Me pidió el sueño que me
atreviera y le pedí a mis sábanas que mi desnudez envolviera. Olía el viento
raro, el aire a quemado y un aliento a cierto azufre que ya me habían contado.
Busqué con rapidez una silueta con rabo, cuernos y cara de bestia, bajo los
leños, a un lado de una caldera y por los travesaños de una roñosa escalera.
Quería saber si era cierto que estaba en el infierno, si en realidad este era
el averno o si una vez más, estaba confundido o perdido en algún dictatorial congreso.
De repente escuché gritos, eran desgarrados pero tampoco tan sufridos, no eran
de niños ni orgía hecha en gemidos. Me apresuré y a una puerta me acerqué, me
anudé fuerte la sábana no me fueran a ver y de una patada la tumbé. Ahí dentro,
había un hombre y una mujer, quemados en aspavientos y chamuscados de odio y
falta de talento. La mujer gritaba y el hombre escuchaba, el hombre pegaba y la
mujer lo miraba, la mujer lo pateaba y el hombre lloraba rabia, el hombre
prometía y la mujer mentía, la mujer renegaba y el hombre una copa tomaba. Era
un infierno privado, para inteligentes no apto y lejos, muy lejos de un buen teatro.

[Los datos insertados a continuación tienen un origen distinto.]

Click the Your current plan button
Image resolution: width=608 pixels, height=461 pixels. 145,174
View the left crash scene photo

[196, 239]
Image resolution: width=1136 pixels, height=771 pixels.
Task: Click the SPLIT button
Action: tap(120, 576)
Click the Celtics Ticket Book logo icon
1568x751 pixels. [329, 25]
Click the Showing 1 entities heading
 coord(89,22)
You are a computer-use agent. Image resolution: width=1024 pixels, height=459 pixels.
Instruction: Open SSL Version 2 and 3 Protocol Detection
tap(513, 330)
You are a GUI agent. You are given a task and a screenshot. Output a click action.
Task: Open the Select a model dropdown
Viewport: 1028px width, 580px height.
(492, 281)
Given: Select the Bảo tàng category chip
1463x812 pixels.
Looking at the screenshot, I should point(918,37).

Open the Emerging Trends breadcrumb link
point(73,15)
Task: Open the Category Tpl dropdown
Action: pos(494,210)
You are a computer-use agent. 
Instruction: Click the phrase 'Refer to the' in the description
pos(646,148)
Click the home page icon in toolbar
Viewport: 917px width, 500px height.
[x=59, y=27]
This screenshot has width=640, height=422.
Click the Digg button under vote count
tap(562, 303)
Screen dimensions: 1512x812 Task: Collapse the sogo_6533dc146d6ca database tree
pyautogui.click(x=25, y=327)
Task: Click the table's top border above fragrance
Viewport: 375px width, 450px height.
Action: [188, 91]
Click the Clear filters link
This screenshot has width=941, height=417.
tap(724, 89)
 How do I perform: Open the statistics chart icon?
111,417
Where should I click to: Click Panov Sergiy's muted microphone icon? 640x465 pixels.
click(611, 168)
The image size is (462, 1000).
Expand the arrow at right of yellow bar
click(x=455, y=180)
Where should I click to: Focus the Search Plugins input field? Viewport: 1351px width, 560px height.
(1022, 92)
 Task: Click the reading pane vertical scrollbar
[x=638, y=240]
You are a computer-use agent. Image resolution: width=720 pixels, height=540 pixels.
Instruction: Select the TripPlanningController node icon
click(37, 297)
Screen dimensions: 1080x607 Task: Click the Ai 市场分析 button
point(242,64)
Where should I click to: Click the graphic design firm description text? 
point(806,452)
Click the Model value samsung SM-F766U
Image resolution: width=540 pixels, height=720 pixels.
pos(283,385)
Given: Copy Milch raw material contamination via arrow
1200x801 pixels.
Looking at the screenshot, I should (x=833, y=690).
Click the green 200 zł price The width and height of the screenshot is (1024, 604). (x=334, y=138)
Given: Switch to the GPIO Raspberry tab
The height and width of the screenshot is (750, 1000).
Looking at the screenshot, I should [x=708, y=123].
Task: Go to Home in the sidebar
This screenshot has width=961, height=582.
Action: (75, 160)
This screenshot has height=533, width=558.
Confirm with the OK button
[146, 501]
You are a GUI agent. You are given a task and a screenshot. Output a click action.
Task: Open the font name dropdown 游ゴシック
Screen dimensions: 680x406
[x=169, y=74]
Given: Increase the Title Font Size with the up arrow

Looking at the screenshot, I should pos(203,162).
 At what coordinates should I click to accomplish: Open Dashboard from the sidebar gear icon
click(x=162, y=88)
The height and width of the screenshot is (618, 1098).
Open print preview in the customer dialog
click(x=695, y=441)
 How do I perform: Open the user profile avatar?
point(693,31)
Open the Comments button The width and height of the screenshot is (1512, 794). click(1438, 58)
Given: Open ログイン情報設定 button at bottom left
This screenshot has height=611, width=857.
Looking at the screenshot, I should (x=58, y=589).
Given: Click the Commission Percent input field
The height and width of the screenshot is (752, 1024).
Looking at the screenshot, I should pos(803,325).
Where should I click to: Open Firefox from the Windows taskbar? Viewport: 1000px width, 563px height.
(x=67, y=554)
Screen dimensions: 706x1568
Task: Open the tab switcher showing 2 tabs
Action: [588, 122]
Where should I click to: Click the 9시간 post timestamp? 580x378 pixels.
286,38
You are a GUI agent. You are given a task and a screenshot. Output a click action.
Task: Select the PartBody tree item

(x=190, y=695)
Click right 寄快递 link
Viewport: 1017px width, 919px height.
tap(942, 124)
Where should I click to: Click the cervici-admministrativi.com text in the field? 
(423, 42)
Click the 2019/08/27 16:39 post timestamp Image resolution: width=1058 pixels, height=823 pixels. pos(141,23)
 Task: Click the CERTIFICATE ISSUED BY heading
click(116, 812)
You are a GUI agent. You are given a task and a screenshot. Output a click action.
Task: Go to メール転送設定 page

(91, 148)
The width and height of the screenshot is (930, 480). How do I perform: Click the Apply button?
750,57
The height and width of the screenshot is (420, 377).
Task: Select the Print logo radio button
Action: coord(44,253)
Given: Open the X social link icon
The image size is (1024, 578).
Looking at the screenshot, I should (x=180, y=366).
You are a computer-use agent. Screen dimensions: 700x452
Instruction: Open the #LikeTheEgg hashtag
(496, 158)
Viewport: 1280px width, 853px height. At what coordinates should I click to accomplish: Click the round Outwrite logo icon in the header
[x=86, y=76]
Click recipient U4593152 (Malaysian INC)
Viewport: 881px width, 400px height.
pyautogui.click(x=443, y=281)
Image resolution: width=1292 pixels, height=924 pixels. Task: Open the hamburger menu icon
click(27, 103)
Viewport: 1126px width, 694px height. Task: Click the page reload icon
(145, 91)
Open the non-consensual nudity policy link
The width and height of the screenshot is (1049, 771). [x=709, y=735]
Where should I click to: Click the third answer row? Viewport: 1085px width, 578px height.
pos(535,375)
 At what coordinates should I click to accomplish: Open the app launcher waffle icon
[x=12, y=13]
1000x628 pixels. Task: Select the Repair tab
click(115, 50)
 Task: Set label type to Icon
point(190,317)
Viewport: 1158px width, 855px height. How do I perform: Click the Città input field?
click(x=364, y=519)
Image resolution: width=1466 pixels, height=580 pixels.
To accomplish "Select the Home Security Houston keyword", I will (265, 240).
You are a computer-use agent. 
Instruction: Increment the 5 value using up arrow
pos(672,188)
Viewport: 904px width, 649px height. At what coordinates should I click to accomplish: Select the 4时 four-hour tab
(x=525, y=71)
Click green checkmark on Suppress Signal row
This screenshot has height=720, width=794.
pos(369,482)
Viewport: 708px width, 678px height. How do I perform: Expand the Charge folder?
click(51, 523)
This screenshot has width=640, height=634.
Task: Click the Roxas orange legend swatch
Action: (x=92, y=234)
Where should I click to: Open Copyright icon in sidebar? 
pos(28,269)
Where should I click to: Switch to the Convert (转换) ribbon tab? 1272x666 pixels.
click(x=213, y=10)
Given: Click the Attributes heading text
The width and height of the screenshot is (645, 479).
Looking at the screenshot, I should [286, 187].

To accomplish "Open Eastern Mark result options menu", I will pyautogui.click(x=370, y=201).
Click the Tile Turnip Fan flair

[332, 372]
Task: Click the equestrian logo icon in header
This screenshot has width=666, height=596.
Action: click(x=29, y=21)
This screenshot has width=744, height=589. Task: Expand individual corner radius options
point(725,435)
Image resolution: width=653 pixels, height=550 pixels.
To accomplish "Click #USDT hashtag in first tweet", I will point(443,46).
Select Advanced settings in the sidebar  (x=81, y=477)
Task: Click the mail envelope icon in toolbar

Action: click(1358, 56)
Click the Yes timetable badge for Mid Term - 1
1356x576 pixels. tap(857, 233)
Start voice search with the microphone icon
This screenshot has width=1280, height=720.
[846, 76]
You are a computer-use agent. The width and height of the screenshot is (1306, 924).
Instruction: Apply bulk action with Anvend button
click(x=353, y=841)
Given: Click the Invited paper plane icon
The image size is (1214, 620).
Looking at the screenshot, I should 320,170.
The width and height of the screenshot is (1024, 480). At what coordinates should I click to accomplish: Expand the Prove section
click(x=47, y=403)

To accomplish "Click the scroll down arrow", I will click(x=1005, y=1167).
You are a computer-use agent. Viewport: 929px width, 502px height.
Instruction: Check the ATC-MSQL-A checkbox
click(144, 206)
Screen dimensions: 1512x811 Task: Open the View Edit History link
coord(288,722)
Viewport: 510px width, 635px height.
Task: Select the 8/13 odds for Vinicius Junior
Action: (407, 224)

Y se oían más gritos, pero ya no quería ver nada repetido, el tiempo del sueño
es escaso y no está permitido gastarlo ni vivirlo perdido. Busque al diablo
pero no tuve la suerte de encontrarlo, hablé con el conserje más anciano y me
dijo que estaba muy ocupado en quien sabe qué cumpleaños. Despacio bajé unos
peldaños, chirriaban como si a cien ratas estuvieran soldados y me acerqué con
sumo cuidado a un balcón que decía “humanos”. Me sentí como si estuviera en un
zoológico atrapado, vi mi raza sumida en el más absoluto colapso, una película
una y otra vez repetida en cada rincón de esta vida: un nuevo holocausto se
estaba dando en Siria y el hombre sentado todo consentía, niños, mujeres y
hombres por cientos morían cada día, en otro lado la rebeldía se malentendía,
la cárcel se extendía, las ideas eran reprimidas y el hombre para poder pensar
diferente, tenía que huir deprisa y dejar su tierra y a su gente. El hambre
cada día era más grande, se cruzaban desiertos y se ahogaban en mares, el gobierno no permitía un obligado rescate, las
diferencias sociales eran abismales, las carencias infrahumanas y los brazos
del poder, cada día más podridos, corruptos y envainando espadas. Cada vez
había más ricos ¡tantos! Que faltaba dinero para todos ellos…cada vez había más
pobres ¡tantos! Que faltaban lágrimas para sostenerlos.
Sentí una ardiente mano posada
en mi hombro derecho, Satanás estaba al acecho, lo saludé asustado y me quemó
al darme la mano: “Ya casi por aquí no vengo, ustedes me quitaron el infierno,
ahora está ahí dentro” y me señaló con su dedo, lo que estaba viendo.
Despedirme quise pero acercarme no pude, era tanto el hedor que mi cuerpo
vomitó un extraño sudor y entendí porque en mi tierra la sangre a quemado olía,
las balas a una lepra que poco a poco carcomía y el político al más profundo
azufre, porque del averno venía.
No nos equivoquemos porque el infierno
no está lejos, ni más allá, ni debajo, ni es eterno, no es lo contrapuesto al
cielo ni se queman pecadores en hogueras, solo una idea del hombre, que en su
empeño, lo puso aquí dentro. Con prisa de aquel ser me despedí, quería
acercarme y darle una palmada en su espalda pero olía a humo y al inquisidor
Torquemada. Decidí marcharme, decirle al sueño que me llevara a otra parte, explicarle
a mis ojos que no había tanto odio ni un infierno humano y así sentirme igual
que tantos hombres: mirando de lejos, sentado y con una cerveza en la mano.